● EXERCISE: Skip the pictures. Retype exactly, and only, the lines between the line holding "Screen dimensions: 1080x1748" and the last line below, inclusive.

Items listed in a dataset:

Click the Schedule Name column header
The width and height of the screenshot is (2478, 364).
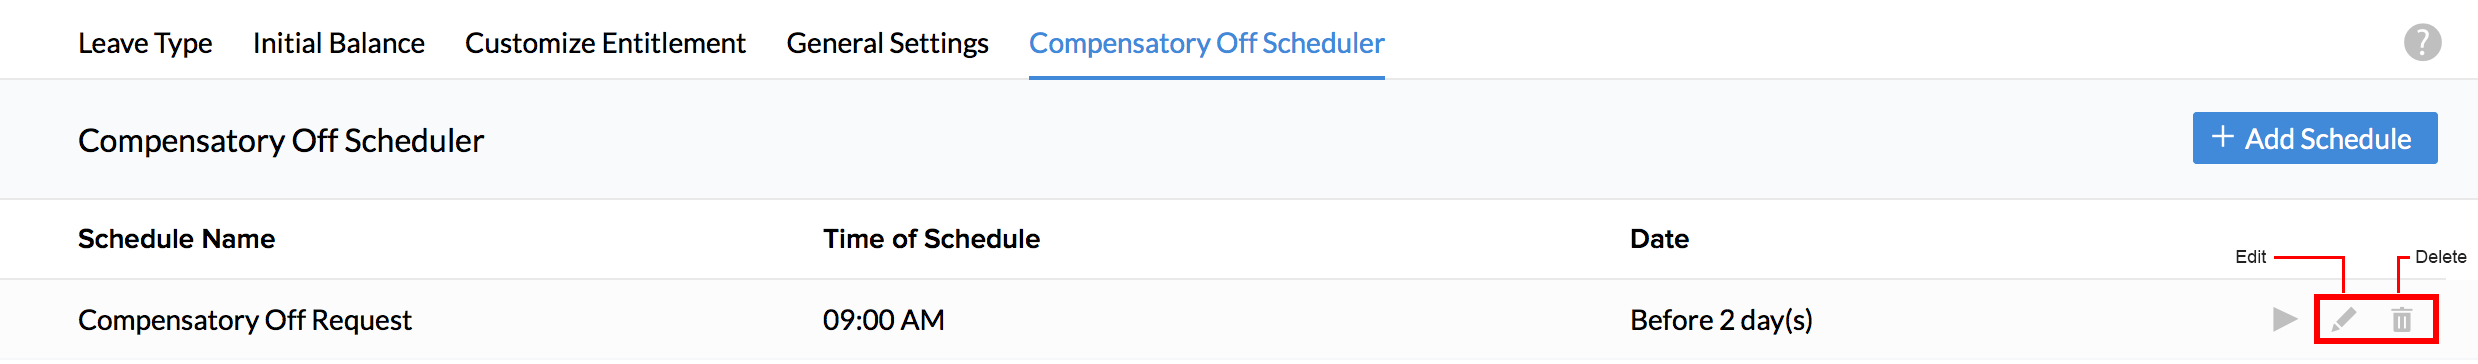[x=176, y=239]
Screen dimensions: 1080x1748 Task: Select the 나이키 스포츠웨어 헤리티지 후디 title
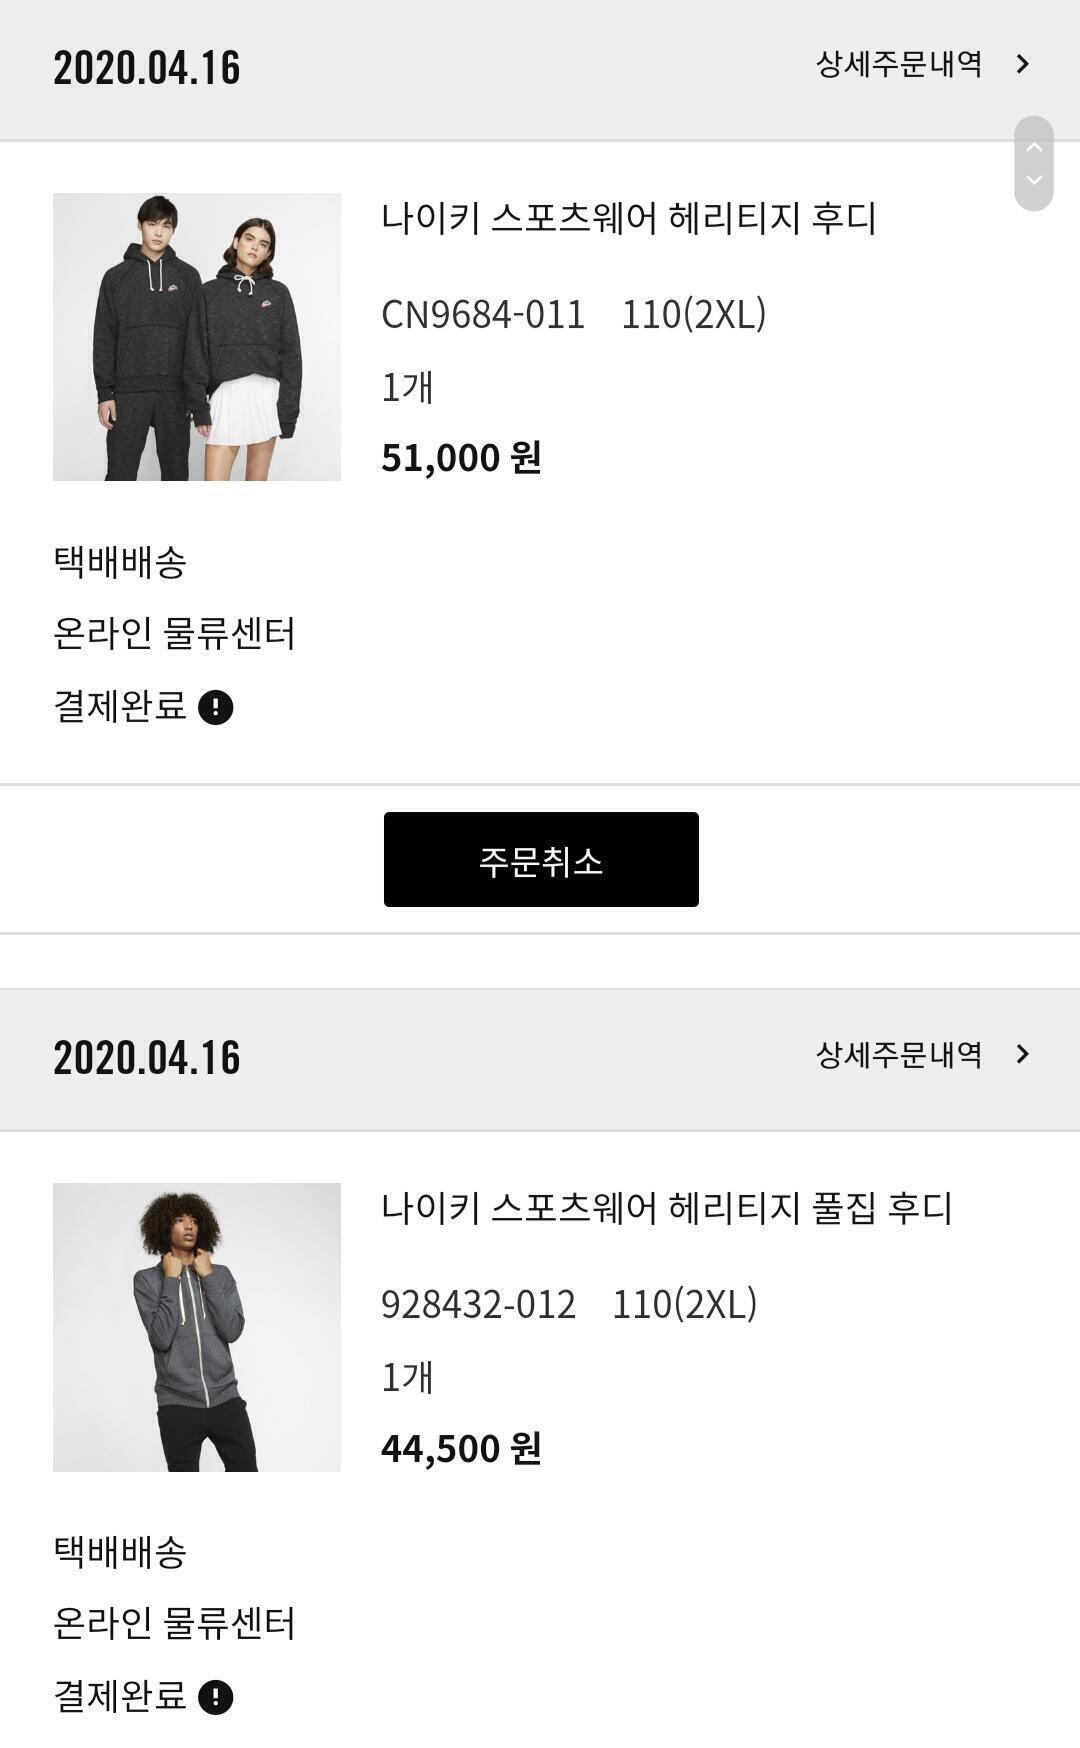point(628,218)
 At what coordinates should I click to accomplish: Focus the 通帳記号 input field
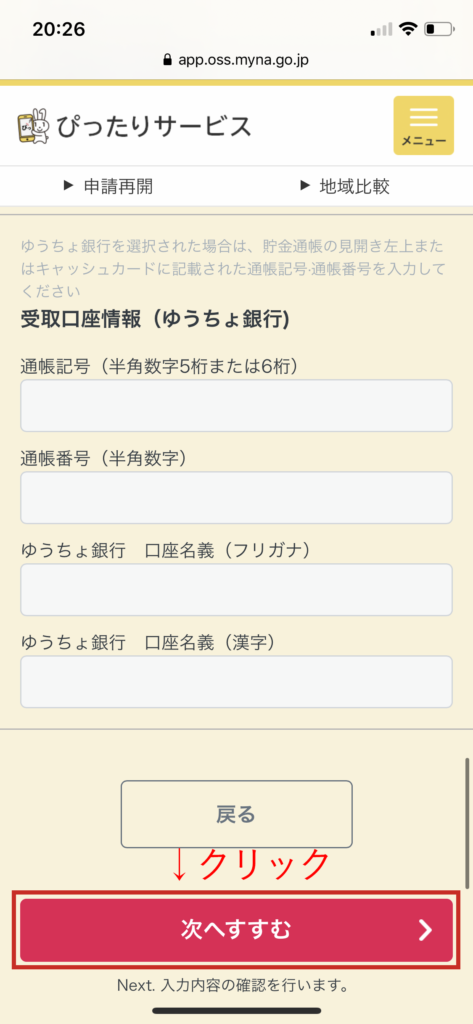236,406
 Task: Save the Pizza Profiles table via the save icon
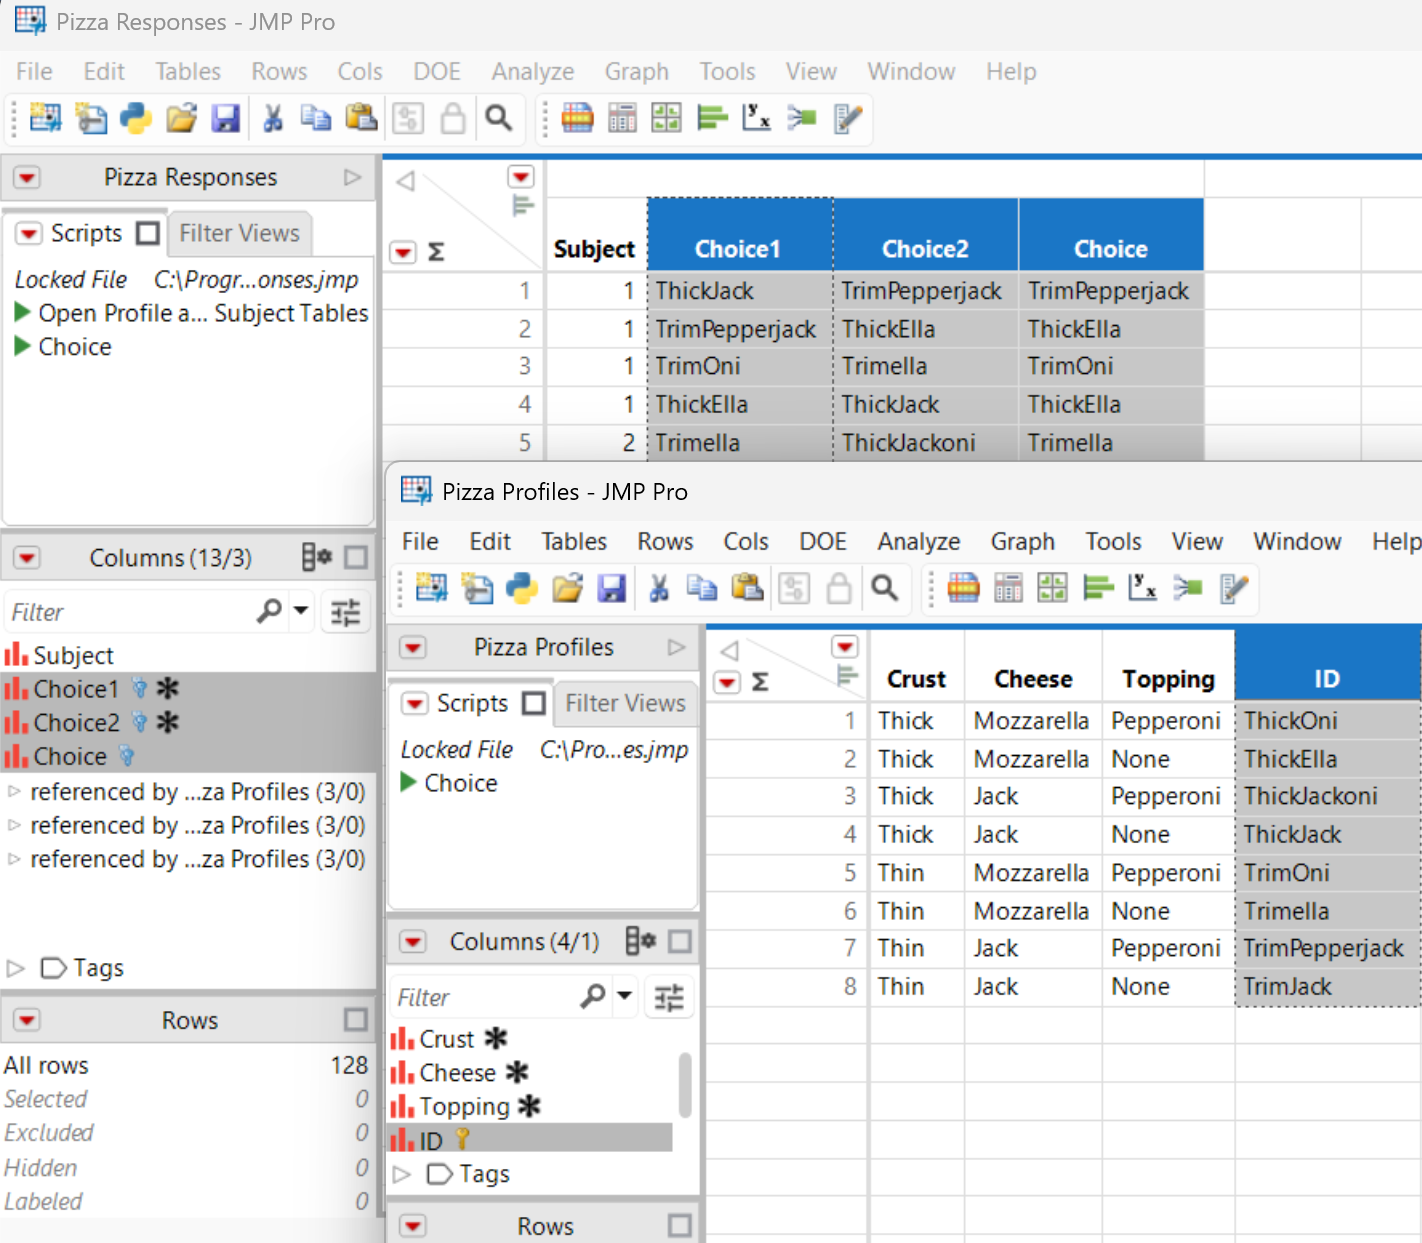tap(613, 588)
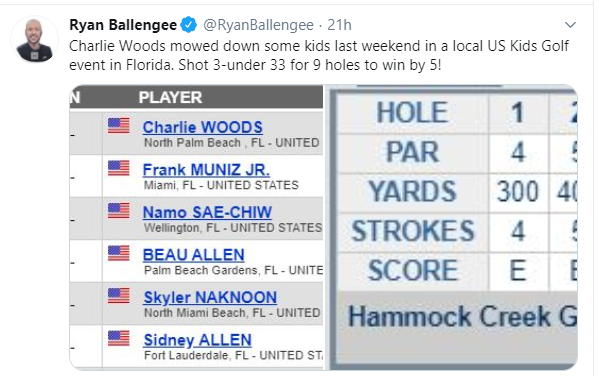This screenshot has height=376, width=599.
Task: Open Skyler NAKNOON player link
Action: pos(210,297)
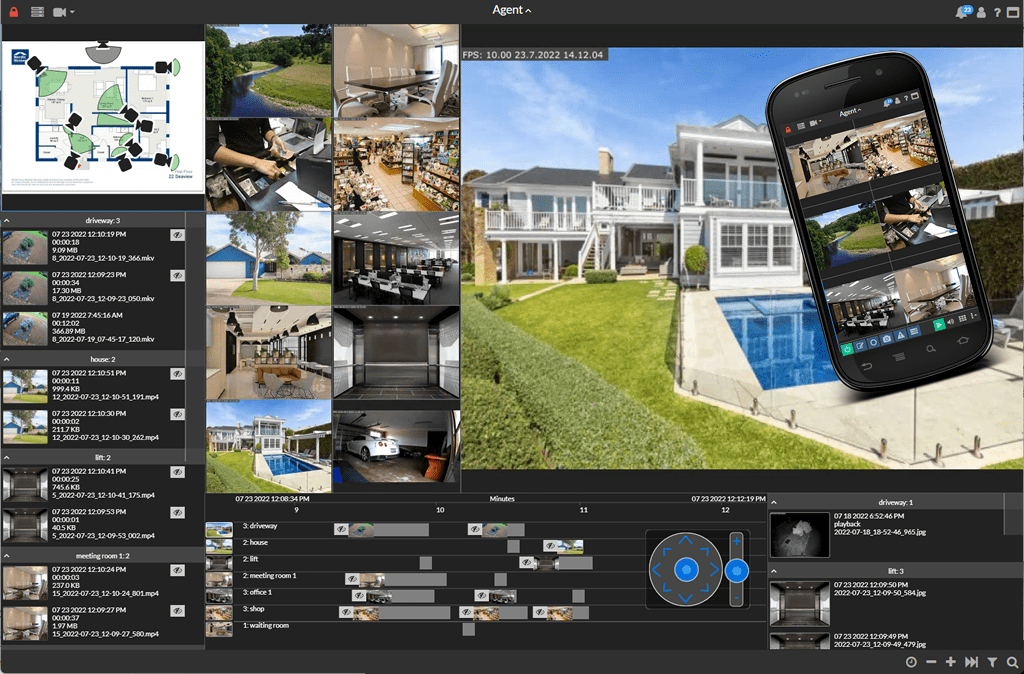The image size is (1024, 674).
Task: Toggle visibility on the first house recording entry
Action: 179,373
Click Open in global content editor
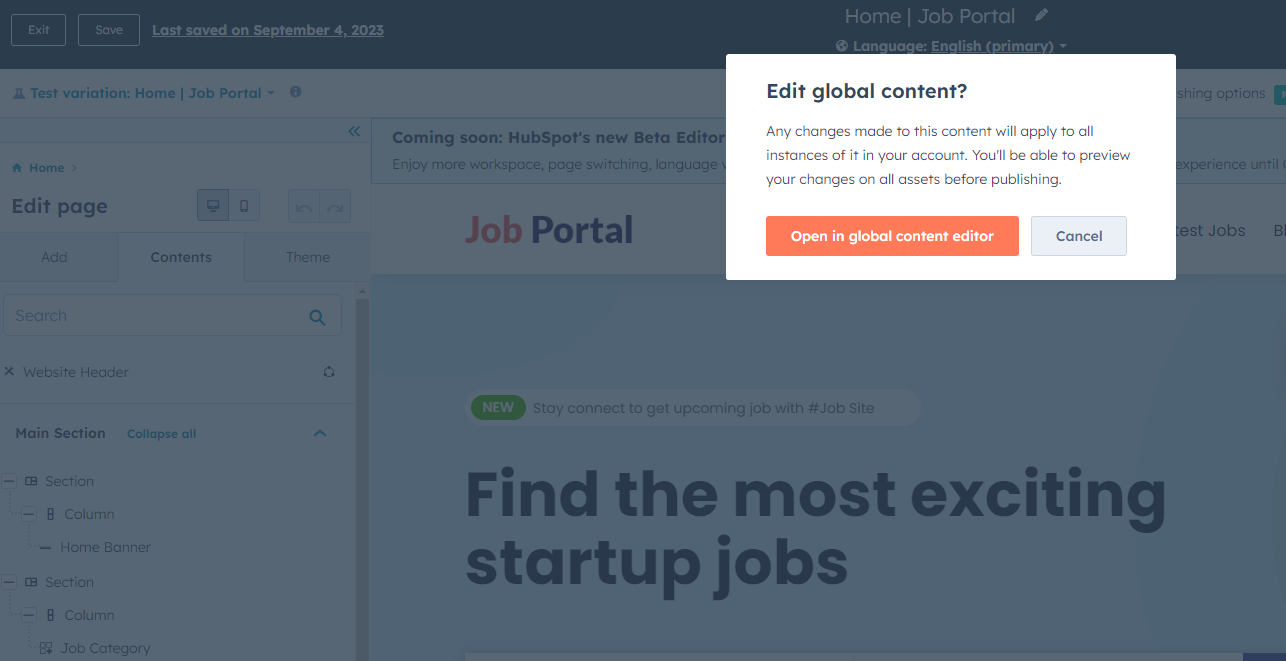This screenshot has width=1286, height=661. point(892,236)
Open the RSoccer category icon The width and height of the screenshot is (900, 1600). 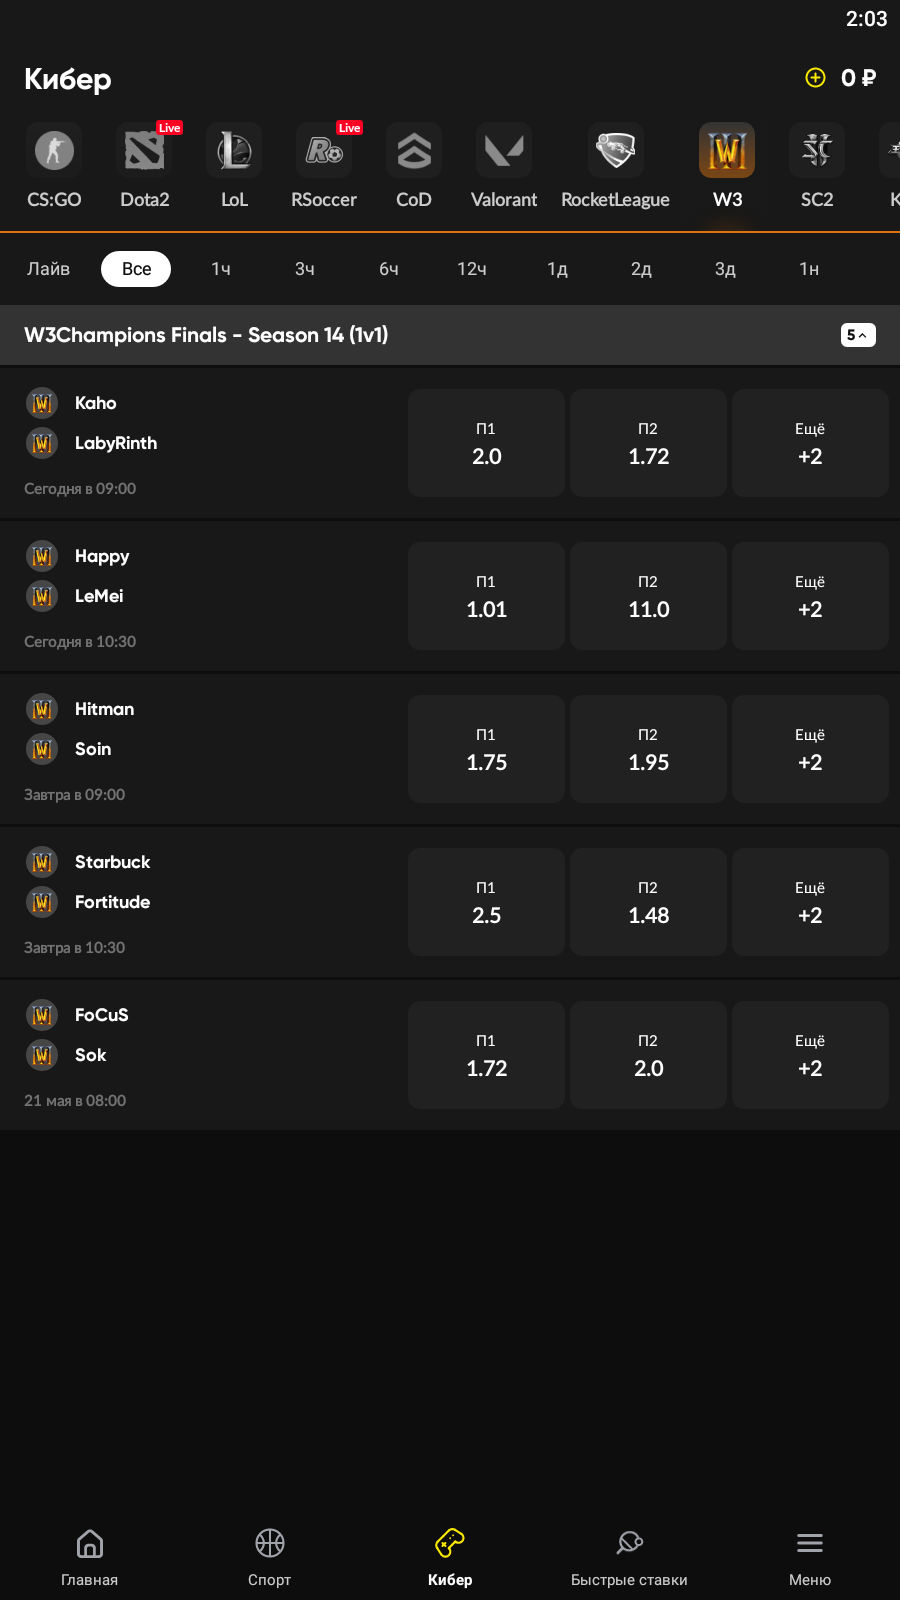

● ANSWER TO THIS EXERCISE:
Screen dimensions: 1080x1748 Task: Select the 나이키 스포츠웨어 헤리티지 후디 title
point(628,218)
 At what coordinates should I click to accomplish: Focus the 通帳記号 input field
236,406
 Task: Save the Pizza Profiles table via the save icon
tap(613, 588)
This screenshot has height=376, width=599.
Task: Open Skyler NAKNOON player link
Action: pos(210,297)
The image size is (1024, 674).
Task: Toggle visibility on the first house recording entry
Action: 179,373
Click Open in global content editor
This screenshot has width=1286, height=661. point(892,236)
Open the RSoccer category icon The width and height of the screenshot is (900, 1600). 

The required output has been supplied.